Schoomaker first raised alarms with Marine Corps Gen. Peter Pace, chairman of the Joint Chiefs of Staff, in June after he received new Army budget outlines from Rumsfeld’s office. Those outlines called for an Army budget of about $114 billion, a $2 billion cut from previous guidelines. The cuts would grow to $7 billion a year after six years. […]
Schoomaker has been vocal in recent months about the need to increase funding in war spending bills to pay for the hundreds of tanks and armored fighting vehicles that need to be repaired after intense use in Iraq.
He has told congressional appropriators that he will need $17.1 billion next year for repairs, or nearly double this year’s appropriation – and more than four times what it cost two years ago. According to an Army budget document obtained by the Los Angeles Times, Army officials are also planning for repair requests of $13 billion in 2008 and $13.5 billion in 2009.
But in recent weeks, Schoomaker has become more emphatic in public on overall budget shortfalls, saying that current funding is not enough to pay for Army commitments to the Iraq war and the global strategy drawn out in the Pentagon’s mission planning documents.

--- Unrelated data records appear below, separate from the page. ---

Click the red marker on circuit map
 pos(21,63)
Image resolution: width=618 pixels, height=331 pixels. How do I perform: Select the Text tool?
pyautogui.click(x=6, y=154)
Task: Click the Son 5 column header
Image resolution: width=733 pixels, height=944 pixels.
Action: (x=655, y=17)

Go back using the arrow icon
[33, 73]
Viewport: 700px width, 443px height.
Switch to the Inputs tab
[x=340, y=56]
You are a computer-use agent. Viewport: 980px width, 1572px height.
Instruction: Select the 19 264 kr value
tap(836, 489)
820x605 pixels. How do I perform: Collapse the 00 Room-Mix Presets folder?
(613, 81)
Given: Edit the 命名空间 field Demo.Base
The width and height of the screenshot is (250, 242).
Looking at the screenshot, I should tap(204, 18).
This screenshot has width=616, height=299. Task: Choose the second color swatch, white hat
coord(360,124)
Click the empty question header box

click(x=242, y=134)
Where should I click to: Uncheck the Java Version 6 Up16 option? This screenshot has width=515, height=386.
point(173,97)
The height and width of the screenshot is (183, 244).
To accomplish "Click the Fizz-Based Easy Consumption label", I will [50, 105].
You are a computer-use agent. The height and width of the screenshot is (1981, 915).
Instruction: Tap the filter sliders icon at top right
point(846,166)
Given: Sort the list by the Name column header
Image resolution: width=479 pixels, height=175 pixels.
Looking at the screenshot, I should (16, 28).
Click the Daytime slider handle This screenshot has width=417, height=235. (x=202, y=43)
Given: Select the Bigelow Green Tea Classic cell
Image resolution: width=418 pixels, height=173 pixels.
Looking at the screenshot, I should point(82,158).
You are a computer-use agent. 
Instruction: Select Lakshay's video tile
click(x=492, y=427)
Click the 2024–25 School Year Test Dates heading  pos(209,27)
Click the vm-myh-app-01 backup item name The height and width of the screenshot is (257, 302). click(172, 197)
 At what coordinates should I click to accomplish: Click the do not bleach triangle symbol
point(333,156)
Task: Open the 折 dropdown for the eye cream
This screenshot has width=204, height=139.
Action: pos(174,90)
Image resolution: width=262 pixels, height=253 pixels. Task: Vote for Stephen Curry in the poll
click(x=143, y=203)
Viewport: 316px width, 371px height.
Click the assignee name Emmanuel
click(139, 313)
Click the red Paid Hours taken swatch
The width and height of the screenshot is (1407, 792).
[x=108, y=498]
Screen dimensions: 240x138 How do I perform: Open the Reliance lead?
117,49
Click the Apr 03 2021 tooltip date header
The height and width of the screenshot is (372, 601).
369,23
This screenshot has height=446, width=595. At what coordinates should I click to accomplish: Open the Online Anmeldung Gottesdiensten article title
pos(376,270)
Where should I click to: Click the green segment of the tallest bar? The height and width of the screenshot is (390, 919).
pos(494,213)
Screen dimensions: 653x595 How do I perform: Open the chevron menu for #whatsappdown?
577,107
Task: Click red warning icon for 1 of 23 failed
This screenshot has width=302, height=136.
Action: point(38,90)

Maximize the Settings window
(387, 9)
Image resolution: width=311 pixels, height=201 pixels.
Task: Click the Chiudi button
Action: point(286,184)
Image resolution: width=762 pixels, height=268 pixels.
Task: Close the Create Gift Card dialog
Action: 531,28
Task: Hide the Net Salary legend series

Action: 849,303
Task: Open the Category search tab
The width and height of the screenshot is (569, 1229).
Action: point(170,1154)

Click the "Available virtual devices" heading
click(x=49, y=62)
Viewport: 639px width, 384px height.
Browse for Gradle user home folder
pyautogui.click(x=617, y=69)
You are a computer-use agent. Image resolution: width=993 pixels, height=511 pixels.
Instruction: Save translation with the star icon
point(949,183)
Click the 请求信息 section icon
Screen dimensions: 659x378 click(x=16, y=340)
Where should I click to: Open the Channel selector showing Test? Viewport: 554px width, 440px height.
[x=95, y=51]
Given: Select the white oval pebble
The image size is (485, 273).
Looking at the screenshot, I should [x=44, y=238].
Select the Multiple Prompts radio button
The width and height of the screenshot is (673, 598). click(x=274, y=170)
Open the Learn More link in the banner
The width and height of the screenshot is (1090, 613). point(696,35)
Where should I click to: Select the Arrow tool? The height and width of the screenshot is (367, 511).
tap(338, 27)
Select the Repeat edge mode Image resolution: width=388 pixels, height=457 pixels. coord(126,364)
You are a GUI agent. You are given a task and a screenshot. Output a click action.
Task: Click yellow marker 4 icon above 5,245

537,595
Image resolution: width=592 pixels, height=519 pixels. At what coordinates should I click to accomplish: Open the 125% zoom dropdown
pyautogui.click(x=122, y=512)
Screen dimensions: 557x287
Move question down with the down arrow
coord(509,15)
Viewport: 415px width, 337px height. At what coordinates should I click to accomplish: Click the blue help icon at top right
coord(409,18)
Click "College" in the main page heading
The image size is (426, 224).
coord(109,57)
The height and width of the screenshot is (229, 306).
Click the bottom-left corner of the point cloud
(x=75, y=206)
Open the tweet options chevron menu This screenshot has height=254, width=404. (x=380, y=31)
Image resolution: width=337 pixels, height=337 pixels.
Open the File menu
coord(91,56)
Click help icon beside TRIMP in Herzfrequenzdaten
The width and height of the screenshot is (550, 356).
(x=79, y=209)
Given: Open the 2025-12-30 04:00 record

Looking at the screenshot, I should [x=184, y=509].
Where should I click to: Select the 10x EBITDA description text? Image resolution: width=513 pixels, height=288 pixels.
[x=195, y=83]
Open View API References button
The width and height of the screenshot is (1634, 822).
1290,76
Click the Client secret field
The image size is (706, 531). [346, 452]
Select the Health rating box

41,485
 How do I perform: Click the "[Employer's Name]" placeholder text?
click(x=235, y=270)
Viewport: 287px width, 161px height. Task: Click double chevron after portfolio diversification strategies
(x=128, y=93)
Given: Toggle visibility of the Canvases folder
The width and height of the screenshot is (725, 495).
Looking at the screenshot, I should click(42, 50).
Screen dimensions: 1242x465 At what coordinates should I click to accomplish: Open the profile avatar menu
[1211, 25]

“There’s no sense in us submitting a budget that we can’t execute, a broken budget,” Schoomaker said at a recent address in Washington.
I guess General Schoomaker didn’t get the memo. The one which made it clear that as far as his Commander-in-Chief is concerned his troops are just the tail end of a comma in history. And we all know how worthless commas are. Why waste good money helping them stay alive in Iraq, when those funds could be put to better use by Paris Hilton and friends?